La sortie d’Alpha Boubacar Bah n’a rien d’anodin. Elle sonne comme un acte de rupture assumé, presque revendiqué, avec une génération politique qui, depuis des décennies, occupe le devant de la scène guinéenne. En affirmant sans détour que « la Guinée ira mieux sans eux », le directeur général adjoint de l’Agence nationale des rénovations urbaines (ANRU) vise directement trois figures majeures de l’opposition historique : Cellou Dalein Diallo, Sidya Touré et Lansana Kouyaté.
Derrière la formule, provocatrice à dessein, se dessine une thèse claire : le temps politique de ces leaders serait arrivé à son terme. Alpha Boubacar Bah ne les renie pas, ne les insulte pas, et prend même soin de rappeler le respect qui leur est dû. Mais le message est sans ambiguïté : « Ils ont fait leur temps ». Une manière polie de dire que la page doit être tournée.
Le retour à l’ordre constitutionnel comme point final
L’argument central avancé est celui du retour à l’ordre constitutionnel. Pendant des années, ces leaders ont martelé cette exigence, souvent dans la rue, parfois dans la confrontation. Aujourd’hui, selon Alpha Boubacar Bah, l’objectif est atteint : un président élu, une Constitution adoptée, et des institutions en voie de mise en place.
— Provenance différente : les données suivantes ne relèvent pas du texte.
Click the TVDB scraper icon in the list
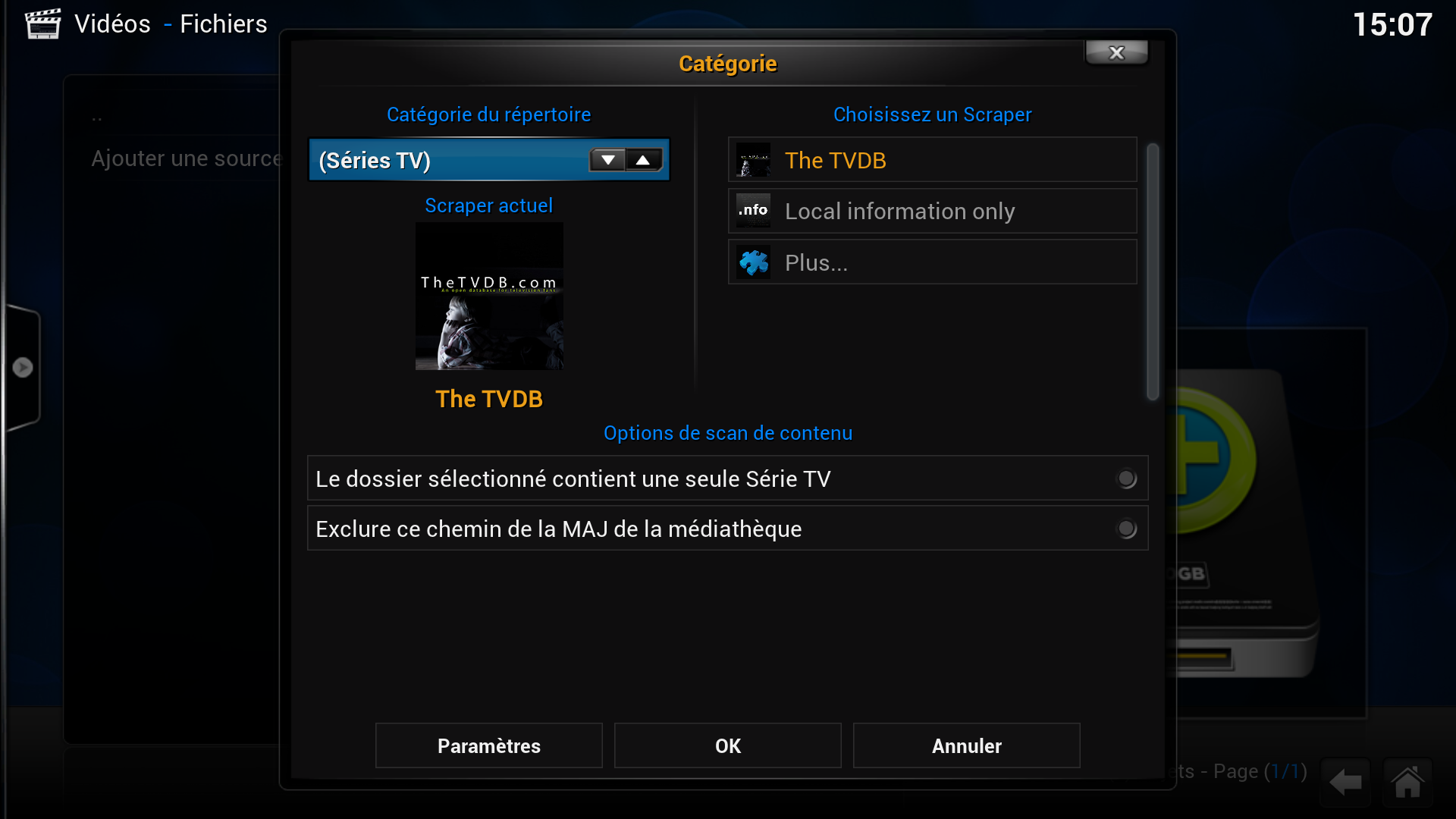1456x819 pixels. pyautogui.click(x=753, y=160)
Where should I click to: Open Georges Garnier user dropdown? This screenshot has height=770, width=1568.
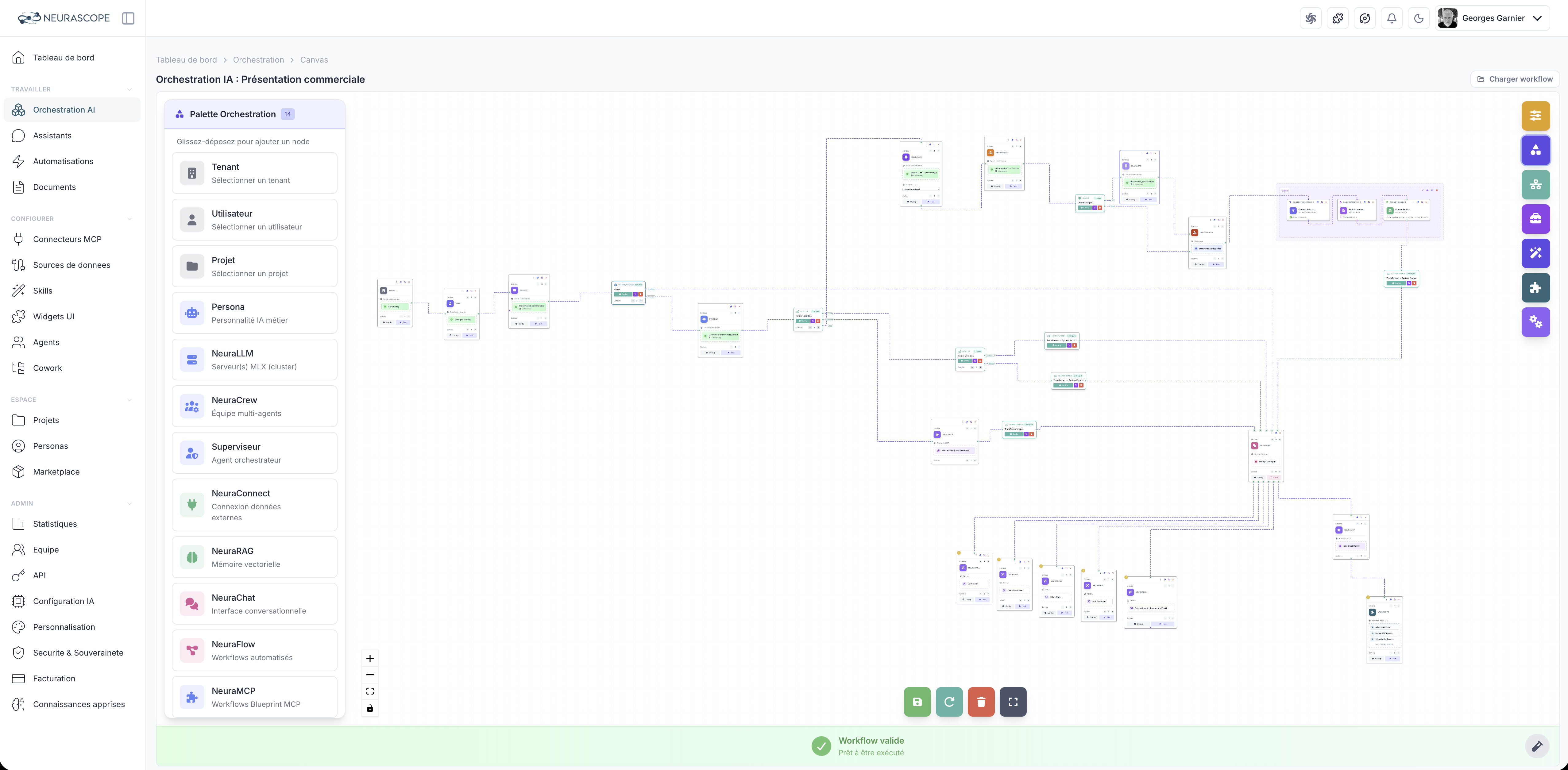(x=1492, y=18)
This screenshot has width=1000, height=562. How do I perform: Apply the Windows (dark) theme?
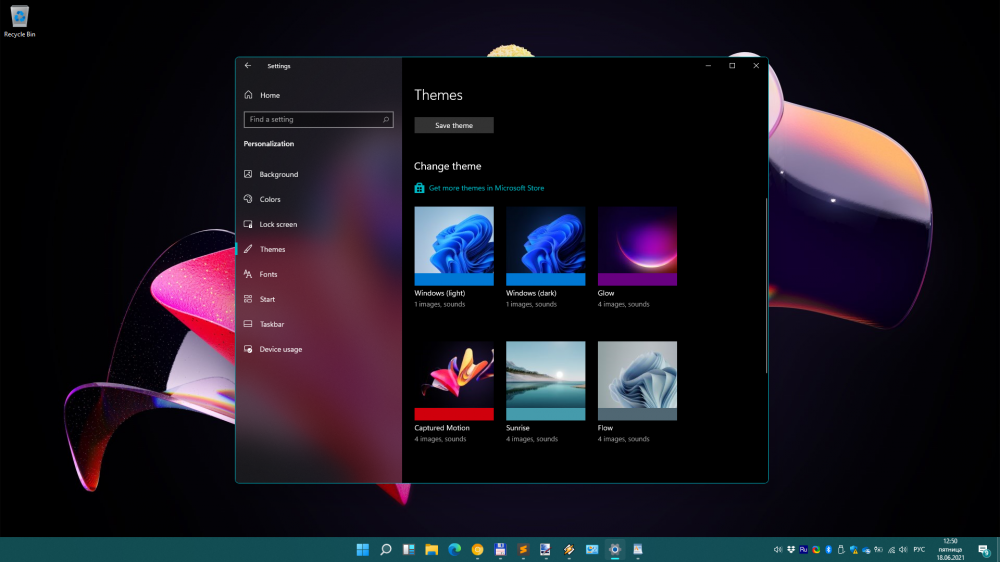point(546,246)
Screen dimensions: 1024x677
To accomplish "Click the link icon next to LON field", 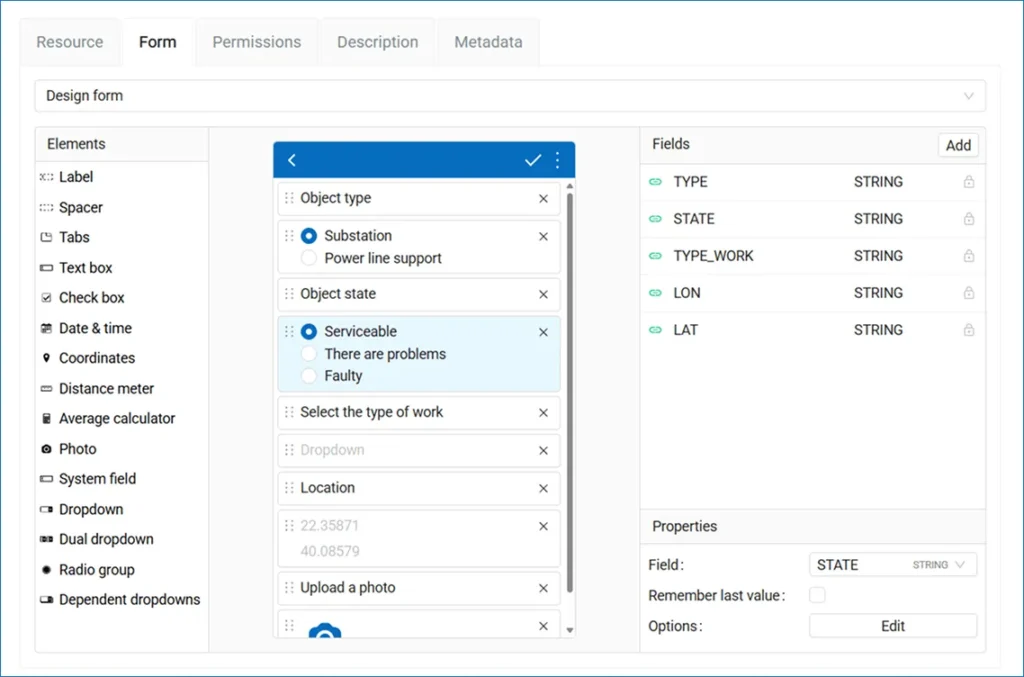I will point(656,293).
Dès lors, leur combat historique perdrait sa raison d’être.
Cette lecture, contestable pour certains, s’inscrit néanmoins dans une vision qui privilégie la stabilité et la reconstruction plutôt que la confrontation politique permanente. À l’entendre, l’heure n’est plus aux luttes de personnes, mais à la construction nationale.
Place aux nouveaux visages
C’est ici que la chronique prend une dimension générationnelle. Alpha Boubacar Bah assume une rupture nette avec ce qu’il appelle, non sans ironie, les « dinosaures » de la politique guinéenne. Il plaide pour l’émergence de nouveaux acteurs, y compris dans l’opposition, citant Abdoulaye Yéro Baldé, Faya Milimouno et d’autres figures montantes.
Le propos, parfois brutal, reflète un ras-le-bol largement partagé dans une partie de l’opinion : peut-on continuer à confier l’avenir d’un pays majoritairement jeune à des dirigeants âgés de 75, 80 voire 90 ans ? Pour Alpha Boubacar Bah, la réponse est clairement non. La politique ne peut être un héritage figé depuis 1958.
Mamadi Doumbouya, la promesse de la surprise
Au cœur de cette chronique se trouve aussi une foi assumée dans le président Mamadi Doumbouya. Alpha Boubacar Bah en est convaincu : le chef de l’État « surprendra positivement » les Guinéens, y compris ses opposants les plus farouches. Il évoque une gouvernance tournée vers la stabilité, la réconciliation et l’unité nationale, loin des règlements de comptes.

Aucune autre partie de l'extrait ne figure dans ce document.